## [Your assignment]
Transcribe the following entries word for word. End with the line where "Screen dimensions: 800x435" appears.

Entries taken from a collection
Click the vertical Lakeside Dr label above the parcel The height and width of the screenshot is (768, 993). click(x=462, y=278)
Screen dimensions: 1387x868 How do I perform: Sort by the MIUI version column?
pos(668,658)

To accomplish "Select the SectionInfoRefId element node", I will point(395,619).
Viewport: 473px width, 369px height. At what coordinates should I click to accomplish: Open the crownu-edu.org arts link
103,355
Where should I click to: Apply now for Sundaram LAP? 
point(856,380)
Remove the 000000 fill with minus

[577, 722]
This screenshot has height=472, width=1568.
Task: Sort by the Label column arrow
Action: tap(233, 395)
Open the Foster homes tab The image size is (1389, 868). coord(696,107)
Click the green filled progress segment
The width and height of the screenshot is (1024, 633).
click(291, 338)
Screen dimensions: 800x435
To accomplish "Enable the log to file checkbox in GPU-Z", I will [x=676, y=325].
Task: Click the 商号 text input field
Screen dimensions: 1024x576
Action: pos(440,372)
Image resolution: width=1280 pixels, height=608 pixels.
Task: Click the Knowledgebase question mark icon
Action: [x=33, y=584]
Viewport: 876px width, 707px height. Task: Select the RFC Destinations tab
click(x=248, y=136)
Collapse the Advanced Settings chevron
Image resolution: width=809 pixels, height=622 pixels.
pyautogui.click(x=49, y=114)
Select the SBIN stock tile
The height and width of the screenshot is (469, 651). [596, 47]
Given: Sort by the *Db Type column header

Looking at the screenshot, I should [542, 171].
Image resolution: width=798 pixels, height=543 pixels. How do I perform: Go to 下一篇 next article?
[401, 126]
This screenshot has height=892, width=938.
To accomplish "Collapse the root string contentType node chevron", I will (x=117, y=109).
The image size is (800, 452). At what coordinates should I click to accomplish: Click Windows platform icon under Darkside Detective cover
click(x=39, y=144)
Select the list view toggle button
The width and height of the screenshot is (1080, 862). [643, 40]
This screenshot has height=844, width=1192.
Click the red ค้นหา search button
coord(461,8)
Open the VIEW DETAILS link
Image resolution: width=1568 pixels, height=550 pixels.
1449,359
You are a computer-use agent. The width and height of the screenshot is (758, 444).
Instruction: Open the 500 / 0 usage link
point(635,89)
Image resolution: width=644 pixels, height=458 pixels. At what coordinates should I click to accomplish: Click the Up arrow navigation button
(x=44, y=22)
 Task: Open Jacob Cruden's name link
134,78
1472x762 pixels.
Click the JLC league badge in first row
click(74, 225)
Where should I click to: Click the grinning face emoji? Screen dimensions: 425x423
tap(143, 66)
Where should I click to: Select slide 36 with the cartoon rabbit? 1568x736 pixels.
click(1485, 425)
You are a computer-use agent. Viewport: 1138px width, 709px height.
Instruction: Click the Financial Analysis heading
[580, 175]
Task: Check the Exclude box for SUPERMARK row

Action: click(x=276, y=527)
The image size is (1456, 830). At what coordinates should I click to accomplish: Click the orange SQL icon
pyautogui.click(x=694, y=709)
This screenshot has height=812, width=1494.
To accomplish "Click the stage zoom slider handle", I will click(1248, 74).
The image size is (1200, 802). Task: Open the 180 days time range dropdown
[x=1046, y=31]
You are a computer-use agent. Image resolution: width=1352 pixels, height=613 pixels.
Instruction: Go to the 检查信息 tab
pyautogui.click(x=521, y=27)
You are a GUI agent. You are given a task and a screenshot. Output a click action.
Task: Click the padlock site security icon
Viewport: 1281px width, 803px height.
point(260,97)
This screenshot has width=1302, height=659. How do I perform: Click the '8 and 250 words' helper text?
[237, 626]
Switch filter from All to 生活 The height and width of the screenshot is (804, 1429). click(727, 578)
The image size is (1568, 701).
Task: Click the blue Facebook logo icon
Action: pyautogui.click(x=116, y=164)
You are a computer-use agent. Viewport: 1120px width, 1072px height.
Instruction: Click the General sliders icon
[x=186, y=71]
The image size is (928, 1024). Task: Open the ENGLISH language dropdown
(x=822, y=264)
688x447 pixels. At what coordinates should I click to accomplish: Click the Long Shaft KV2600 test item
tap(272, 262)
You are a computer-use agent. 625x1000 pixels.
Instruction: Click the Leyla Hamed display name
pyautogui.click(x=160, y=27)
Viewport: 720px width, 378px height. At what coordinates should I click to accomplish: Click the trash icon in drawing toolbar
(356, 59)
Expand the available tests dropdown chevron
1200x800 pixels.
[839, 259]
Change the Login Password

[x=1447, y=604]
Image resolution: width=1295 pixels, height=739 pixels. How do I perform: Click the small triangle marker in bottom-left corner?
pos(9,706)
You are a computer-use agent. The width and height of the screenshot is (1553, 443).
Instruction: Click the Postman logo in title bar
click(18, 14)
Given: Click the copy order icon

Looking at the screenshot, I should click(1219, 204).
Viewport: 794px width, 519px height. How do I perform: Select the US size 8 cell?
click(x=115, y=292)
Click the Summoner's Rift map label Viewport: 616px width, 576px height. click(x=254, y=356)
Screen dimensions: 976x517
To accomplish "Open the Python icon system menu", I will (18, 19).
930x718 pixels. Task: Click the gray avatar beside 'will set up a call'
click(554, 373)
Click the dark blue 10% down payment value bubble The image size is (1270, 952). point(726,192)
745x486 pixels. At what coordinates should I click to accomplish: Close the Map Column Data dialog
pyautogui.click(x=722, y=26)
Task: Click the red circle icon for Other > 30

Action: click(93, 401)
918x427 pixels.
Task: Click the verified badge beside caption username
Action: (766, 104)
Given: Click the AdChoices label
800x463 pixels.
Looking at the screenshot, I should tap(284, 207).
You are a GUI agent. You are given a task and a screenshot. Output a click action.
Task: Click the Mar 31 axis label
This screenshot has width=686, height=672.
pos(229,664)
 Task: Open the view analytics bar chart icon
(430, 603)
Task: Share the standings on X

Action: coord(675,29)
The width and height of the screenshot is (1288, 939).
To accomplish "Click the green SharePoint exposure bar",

## [Result of the task]
Click the vertical Lakeside Dr label above the parcel The height and width of the screenshot is (768, 993). click(x=462, y=278)
Screen dimensions: 1387x868 How do I perform: Sort by the MIUI version column?
pos(668,658)

To accomplish "Select the SectionInfoRefId element node", I will point(395,619).
Viewport: 473px width, 369px height. At what coordinates should I click to accomplish: Open the crownu-edu.org arts link
103,355
Where should I click to: Apply now for Sundaram LAP? 
point(856,380)
Remove the 000000 fill with minus

[577, 722]
This screenshot has height=472, width=1568.
Task: Sort by the Label column arrow
Action: tap(233, 395)
Open the Foster homes tab The image size is (1389, 868). coord(696,107)
Click the green filled progress segment
The width and height of the screenshot is (1024, 633).
click(291, 338)
Screen dimensions: 800x435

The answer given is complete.